◆ Task directions ◆
Convert the lines below into a Markdown table with the columns "Row" and "Line," numbering each row and leaving out any blank lines.

-- -- --

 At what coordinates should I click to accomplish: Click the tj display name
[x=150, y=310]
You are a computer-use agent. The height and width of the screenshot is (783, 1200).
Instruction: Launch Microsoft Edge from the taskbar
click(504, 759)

-- -- --

◆ Answer to this task ◆
| Row | Line |
|---|---|
| 1 |  At what coordinates should I click to accomplish: Click the tj display name |
| 2 | [x=150, y=310] |
| 3 | You are a computer-use agent. The height and width of the screenshot is (783, 1200). |
| 4 | Instruction: Launch Microsoft Edge from the taskbar |
| 5 | click(504, 759) |